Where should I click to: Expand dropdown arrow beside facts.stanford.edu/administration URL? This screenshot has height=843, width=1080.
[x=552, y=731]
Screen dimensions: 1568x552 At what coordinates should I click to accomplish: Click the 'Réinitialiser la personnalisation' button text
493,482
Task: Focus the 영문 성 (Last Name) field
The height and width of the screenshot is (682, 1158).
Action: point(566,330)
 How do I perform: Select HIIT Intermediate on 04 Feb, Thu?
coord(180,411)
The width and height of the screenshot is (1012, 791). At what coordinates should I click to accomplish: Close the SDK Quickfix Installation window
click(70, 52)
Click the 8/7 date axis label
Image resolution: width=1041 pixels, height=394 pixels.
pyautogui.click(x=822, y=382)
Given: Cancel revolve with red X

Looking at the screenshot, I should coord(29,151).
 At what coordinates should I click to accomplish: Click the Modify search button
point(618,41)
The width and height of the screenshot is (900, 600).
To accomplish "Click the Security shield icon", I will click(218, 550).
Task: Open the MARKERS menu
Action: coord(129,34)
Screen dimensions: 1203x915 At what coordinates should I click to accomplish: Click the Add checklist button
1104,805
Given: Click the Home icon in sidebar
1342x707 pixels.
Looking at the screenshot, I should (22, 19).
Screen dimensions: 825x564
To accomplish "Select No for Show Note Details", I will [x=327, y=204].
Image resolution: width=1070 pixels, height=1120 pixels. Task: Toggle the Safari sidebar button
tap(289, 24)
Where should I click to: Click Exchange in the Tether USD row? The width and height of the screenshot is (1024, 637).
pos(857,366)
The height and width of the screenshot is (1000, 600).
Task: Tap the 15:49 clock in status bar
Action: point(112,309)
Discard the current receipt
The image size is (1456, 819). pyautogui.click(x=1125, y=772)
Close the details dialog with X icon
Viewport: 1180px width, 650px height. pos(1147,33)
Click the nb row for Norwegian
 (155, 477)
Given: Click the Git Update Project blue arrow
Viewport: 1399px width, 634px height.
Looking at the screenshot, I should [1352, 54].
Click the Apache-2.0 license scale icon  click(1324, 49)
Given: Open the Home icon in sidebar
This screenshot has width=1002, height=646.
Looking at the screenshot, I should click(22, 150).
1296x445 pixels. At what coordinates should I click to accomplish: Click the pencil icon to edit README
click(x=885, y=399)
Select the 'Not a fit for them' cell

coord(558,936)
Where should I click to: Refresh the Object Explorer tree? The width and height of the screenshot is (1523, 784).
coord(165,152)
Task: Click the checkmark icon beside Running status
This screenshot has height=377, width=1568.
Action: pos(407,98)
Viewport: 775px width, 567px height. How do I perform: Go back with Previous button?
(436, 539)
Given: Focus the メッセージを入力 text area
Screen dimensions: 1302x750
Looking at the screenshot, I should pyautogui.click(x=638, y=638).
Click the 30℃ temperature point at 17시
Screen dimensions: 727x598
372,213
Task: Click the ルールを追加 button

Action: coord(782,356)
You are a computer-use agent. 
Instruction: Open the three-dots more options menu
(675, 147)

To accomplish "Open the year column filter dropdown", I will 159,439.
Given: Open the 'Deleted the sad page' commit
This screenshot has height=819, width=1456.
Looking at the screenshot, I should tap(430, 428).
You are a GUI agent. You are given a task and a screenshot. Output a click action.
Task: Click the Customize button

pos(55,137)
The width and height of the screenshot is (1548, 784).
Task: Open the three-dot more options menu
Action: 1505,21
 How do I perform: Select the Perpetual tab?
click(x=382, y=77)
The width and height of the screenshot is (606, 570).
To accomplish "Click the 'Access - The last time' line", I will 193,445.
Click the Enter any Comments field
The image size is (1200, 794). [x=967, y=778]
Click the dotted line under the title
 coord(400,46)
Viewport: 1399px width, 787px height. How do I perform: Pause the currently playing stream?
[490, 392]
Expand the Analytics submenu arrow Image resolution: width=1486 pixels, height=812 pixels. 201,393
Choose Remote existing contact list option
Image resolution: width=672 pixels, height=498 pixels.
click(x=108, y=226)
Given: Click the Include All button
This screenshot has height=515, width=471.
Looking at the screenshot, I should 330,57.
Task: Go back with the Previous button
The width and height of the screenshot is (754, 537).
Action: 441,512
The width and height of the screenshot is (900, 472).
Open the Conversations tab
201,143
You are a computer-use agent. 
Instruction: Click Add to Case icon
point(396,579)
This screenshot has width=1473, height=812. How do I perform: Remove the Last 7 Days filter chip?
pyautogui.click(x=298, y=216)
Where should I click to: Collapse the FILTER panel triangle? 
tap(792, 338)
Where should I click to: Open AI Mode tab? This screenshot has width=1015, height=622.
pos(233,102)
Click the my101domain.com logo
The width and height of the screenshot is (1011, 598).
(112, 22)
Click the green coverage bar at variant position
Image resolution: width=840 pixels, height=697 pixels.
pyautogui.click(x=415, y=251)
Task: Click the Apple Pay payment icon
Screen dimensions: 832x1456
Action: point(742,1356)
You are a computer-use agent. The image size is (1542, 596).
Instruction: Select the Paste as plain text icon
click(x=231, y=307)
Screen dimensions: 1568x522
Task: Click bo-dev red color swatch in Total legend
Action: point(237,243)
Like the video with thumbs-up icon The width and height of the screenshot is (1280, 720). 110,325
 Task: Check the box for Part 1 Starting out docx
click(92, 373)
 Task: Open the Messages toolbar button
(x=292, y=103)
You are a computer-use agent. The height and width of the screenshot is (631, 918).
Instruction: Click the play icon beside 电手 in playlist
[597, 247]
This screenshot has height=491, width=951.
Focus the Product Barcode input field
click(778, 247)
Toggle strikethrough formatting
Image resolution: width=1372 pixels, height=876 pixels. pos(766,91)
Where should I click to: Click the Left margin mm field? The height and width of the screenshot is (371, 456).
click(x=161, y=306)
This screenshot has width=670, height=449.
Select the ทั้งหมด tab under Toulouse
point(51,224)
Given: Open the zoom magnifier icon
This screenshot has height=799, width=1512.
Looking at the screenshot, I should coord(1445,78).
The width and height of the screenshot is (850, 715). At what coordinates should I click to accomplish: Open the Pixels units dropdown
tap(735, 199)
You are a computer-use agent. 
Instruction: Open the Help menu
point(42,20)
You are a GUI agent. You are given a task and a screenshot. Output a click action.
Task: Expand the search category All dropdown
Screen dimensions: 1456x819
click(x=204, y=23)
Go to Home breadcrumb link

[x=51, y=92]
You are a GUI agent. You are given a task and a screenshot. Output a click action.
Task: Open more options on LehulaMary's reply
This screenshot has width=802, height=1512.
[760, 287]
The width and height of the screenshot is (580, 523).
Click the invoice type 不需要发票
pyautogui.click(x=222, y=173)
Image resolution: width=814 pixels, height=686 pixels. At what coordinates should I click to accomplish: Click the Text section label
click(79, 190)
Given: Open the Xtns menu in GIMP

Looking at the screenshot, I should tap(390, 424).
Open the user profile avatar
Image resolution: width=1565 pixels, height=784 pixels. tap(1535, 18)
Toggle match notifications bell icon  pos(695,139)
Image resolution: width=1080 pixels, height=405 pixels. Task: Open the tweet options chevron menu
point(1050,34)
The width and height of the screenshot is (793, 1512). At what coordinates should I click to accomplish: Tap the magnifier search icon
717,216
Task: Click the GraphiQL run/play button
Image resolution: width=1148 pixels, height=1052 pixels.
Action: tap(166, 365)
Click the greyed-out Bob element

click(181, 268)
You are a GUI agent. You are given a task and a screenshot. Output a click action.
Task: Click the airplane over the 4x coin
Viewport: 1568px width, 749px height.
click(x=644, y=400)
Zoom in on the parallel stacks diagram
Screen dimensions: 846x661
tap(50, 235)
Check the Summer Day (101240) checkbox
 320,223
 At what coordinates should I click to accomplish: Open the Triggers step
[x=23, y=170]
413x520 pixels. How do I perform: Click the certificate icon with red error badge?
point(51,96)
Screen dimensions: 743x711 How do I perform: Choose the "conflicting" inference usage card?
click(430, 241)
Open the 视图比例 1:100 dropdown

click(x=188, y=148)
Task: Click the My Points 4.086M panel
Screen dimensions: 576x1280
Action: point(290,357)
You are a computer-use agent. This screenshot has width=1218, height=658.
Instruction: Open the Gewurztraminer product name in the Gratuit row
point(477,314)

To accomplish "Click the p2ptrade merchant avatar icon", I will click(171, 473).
════════
**Requirement:** Beginning with the line above that contains "You are a computer-use agent. The image", copy each line exactly up to and including the line that contains "Like the video", and go no further.

**Answer box:**
You are a computer-use agent. The image size is (1542, 596).
Instruction: Select the Paste as plain text icon
click(x=231, y=307)
Screen dimensions: 1568x522
Task: Click bo-dev red color swatch in Total legend
Action: point(237,243)
Like the video with thumbs-up icon The width and height of the screenshot is (1280, 720). 110,325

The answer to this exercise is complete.